5.6. Querying Azure Storage

Hive Connector configuration

Presto for HDInsight can be configured to query Azure Standard Blob Storage and Azure Data Lake Storage Gen2 (ABFS). Azure Blobs are accessed via the Windows Azure Storage Blob (WASB). This layer is built on top of the HDFS APIs and is what allows for the separation of storage from the cluster. This is key to what allows you to scale Presto and HDInsight independently of storage. All configuration for the Azure storage driver is stored in HDInsight’s core-site.xml configuration file.

Warning

We no longer support ADLS Gen1 storage.

If you choose the supported Azure Storage options in HDInsight, it will be configured automatically for you. However, if you need to change it later, the following need to be specified in the hive.properties Presto configuration.

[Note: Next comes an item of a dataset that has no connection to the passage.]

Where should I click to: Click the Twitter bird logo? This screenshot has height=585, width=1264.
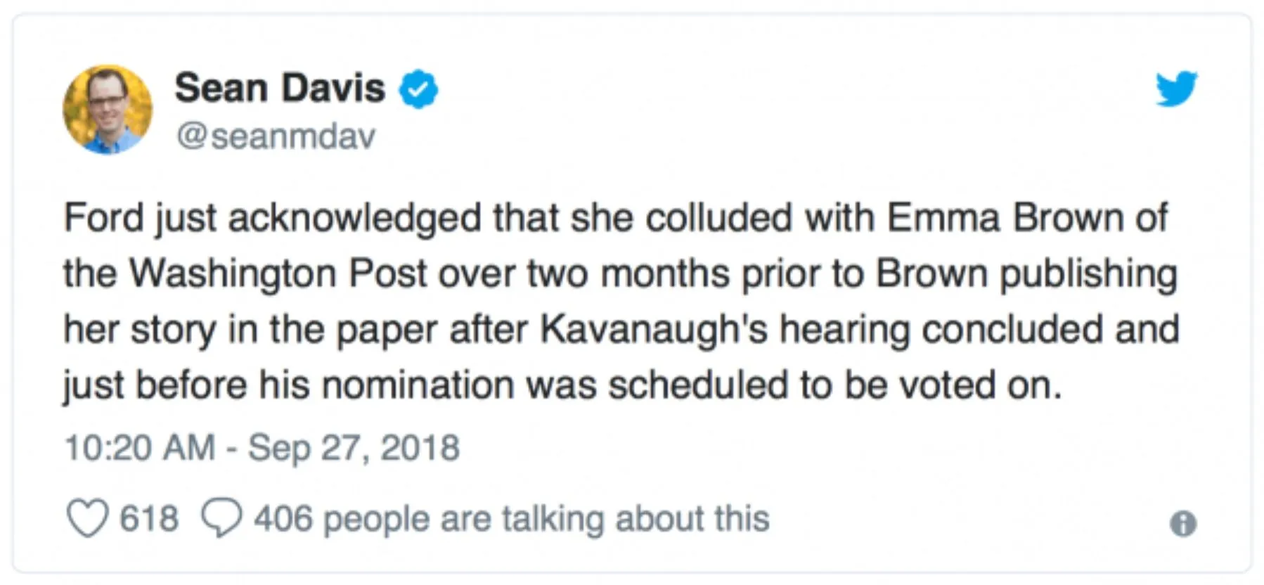(x=1176, y=89)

hive.config.resources=<path_to_hadoop_core-site.xml>

Refer to the Custom Configuration section for how to extend the default configurations.

Presto configuration for Azure Storage credentials

If you do not want to rely on Hadoop’s core-site.xml and want to have Presto configured independently with the storage credentials, you can add the following properties in the hive.properties Presto configuration.

Note

We suggest to use this kind of configuration when you only have the Primary Storage account linked to the cluster. When there are secondary storage accounts involved, it is recommended to configure Presto using hive.config.resources=<path_to_hadoop_core-site.xml>, provided core-site.xml has the all storage account credentials.

Property Name Description
hive.azure.wasb-storage-account Storage account name of Azure Blob Storage.
hive.azure.wasb-access-key The decrypted access key for the Azure Blob Storage.

If you choose to use ADLS Gen2, you need to add the following to your hive.properties Presto configuration:

Property Name Description
hive.azure.abfs-storage-account Storage account name of Azure Data Lake Storage Gen2.
hive.azure.abfs-access-key The decrypted access key for the Azure Data Lake Storage Gen2.

Accessing Azure Storage Data

URI scheme to reference data

Consistent with other FileSystem implementations within Hadoop, the Azure Standard Blob and Azure Data Lake Storage Gen2 (ABFS) drivers define their own URI scheme so that resources (directories and files) may be distinctly addressed. You can access both primary and secondary storage accounts linked to the cluster with the same URI scheme.

The structure of the ABFS URI is: abfs[s]://file_system@account_name.dfs.core.windows.net/<path>/<path>/<file_name> and for the Azure Standard blob URI is: wasb[s]://container@account_name.dfs.core.windows.net/<path>/<path>/<file_name>.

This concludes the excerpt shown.